# Happy International Talk Like A Pirate Day, everyone!



## Piratecat (Sep 19, 2006)

And may I say, yarrrrr!


----------



## Angel Tarragon (Sep 19, 2006)

Arr Mate, ye think ye could change me username to The Hound of Hell fer te next day?


----------



## Jdvn1 (Sep 19, 2006)

Ahoy!


----------



## Nifft (Sep 19, 2006)

Arrrr!

 -- R


----------



## hafrogman (Sep 19, 2006)

I'm sort of dissapointed in you, Pkitty.
A lot of the other mods did something special to their names and avatars in celebration, but you just looks the same as usual.  Quite a pity, really.

Er. . .

I mean. . .

YARR!! Where be ye ol' piratical spirit, me hearty?!?!


----------



## Knight Otu (Sep 19, 2006)

Arr, he jus' be takin a break, me hafrogman!
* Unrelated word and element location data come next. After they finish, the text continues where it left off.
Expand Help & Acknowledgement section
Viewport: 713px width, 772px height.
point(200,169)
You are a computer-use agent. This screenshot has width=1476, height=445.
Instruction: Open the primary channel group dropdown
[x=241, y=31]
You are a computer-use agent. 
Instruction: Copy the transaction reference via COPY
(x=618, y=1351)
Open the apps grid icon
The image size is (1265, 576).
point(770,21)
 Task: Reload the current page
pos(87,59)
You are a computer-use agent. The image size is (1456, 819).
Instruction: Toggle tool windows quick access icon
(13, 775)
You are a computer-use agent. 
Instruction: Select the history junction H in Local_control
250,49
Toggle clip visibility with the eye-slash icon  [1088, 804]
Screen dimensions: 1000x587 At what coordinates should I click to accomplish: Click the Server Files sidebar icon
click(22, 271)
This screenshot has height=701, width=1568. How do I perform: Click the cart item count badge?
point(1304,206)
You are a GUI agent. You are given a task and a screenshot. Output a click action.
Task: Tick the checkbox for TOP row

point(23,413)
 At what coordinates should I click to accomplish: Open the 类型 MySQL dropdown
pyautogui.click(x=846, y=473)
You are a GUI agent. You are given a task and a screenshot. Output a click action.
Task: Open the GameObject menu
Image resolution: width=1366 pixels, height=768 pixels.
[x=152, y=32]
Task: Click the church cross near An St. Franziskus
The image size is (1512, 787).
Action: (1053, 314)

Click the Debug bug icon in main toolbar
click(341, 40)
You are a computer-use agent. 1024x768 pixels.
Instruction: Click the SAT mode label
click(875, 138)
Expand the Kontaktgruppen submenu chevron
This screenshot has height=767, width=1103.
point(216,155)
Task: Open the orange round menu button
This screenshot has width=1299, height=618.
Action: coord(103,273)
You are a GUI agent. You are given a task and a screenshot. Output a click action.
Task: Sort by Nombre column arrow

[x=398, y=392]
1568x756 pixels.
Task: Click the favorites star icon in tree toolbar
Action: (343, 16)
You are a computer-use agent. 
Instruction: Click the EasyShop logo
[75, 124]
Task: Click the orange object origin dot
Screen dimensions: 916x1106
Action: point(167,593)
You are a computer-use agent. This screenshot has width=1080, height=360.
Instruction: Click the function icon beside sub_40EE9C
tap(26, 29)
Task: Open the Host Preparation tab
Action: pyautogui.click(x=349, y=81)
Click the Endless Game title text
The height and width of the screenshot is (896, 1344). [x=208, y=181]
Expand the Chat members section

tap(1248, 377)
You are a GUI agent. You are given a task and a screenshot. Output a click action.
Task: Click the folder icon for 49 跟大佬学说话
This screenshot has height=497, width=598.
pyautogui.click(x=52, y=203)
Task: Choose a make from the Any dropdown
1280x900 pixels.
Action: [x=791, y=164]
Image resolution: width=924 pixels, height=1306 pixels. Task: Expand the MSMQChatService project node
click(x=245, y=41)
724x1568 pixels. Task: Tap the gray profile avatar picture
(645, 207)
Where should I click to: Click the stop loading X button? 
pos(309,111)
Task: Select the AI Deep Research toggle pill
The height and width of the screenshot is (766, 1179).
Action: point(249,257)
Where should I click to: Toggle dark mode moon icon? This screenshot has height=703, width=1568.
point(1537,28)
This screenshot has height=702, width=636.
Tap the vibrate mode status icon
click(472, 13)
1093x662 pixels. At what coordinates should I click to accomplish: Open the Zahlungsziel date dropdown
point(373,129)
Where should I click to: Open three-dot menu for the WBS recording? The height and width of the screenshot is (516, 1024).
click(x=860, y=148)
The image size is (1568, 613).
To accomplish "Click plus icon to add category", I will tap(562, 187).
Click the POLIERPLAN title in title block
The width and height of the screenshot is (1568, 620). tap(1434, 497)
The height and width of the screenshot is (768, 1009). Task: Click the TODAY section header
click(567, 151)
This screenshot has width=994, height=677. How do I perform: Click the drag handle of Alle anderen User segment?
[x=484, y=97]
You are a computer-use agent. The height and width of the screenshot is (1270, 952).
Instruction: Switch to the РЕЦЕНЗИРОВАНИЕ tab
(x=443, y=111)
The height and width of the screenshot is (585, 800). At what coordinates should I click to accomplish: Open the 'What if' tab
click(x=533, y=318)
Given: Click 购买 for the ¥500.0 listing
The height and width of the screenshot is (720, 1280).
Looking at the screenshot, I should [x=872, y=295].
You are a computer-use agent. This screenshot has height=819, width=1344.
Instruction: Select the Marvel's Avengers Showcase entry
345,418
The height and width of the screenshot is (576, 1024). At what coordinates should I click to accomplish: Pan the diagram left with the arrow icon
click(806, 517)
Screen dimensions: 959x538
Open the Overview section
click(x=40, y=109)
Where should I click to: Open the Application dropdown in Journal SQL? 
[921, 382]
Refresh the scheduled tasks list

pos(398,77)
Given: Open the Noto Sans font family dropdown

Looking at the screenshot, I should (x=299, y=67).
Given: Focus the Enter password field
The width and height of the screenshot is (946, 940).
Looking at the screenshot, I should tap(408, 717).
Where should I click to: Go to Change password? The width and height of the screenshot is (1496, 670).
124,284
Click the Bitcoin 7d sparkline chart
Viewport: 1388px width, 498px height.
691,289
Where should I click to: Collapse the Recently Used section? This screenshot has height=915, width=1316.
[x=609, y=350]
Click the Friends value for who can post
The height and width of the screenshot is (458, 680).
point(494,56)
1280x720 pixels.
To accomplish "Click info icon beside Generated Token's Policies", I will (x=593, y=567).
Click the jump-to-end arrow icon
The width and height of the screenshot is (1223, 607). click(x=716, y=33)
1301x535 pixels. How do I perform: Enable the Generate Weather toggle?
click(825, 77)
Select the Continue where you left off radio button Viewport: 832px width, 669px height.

Ye ever tried ta be a pirate all year, ye lubber? But me hears he be lobbying fer a "Talk like a Cat Day" or sumthing as well.


----------



## hafrogman (Sep 19, 2006)

Knight Otu said:
			
		

> Arr, he jus' be takin a break, me hafrogman! Ye ever tried ta be a pirate all year, ye lubber? But me hears he be lobbying fer a "Talk like a Cat Day" or sumthing as well.




Meow?

*puurrrr*

*licks something*


----------



## trancejeremy (Sep 20, 2006)

This is unfair! Ninjas need their own day, too.


----------



## Bront (Sep 20, 2006)

Knight Otu said:
			
		

> Arr, he jus' be takin a break, me hafrogman! Ye ever tried ta be a pirate all year, ye lubber? But me hears he be lobbying fer a "Talk like a Cat Day" or sumthing as well.



*Horks up a hairball.*

How's that?


----------



## Piratecat (Sep 20, 2006)

trancejeremy said:
			
		

> This is unfair! Ninjas need their own day, too.



They already HAD their own day a month ago. It was just so stealthy that you didn't notice.


----------



## saturnin55 (Oct 3, 2006)

there's already a .Day of the Ninja . December 5th


----------



## Crothian (Oct 3, 2006)

Spoiler



You will of course be dealt with for revealing that


----------



## BOZ (Oct 3, 2006)

oh no you di-int!


----------



## Knight Otu (Oct 3, 2006)

Crothian said:
			
		

> Spoiler
> 
> 
> 
> You will of course be dealt with for revealing that




Arr! It na be tha real day anyway.
[or]is[it?]

Ninja-Pirate Otu


----------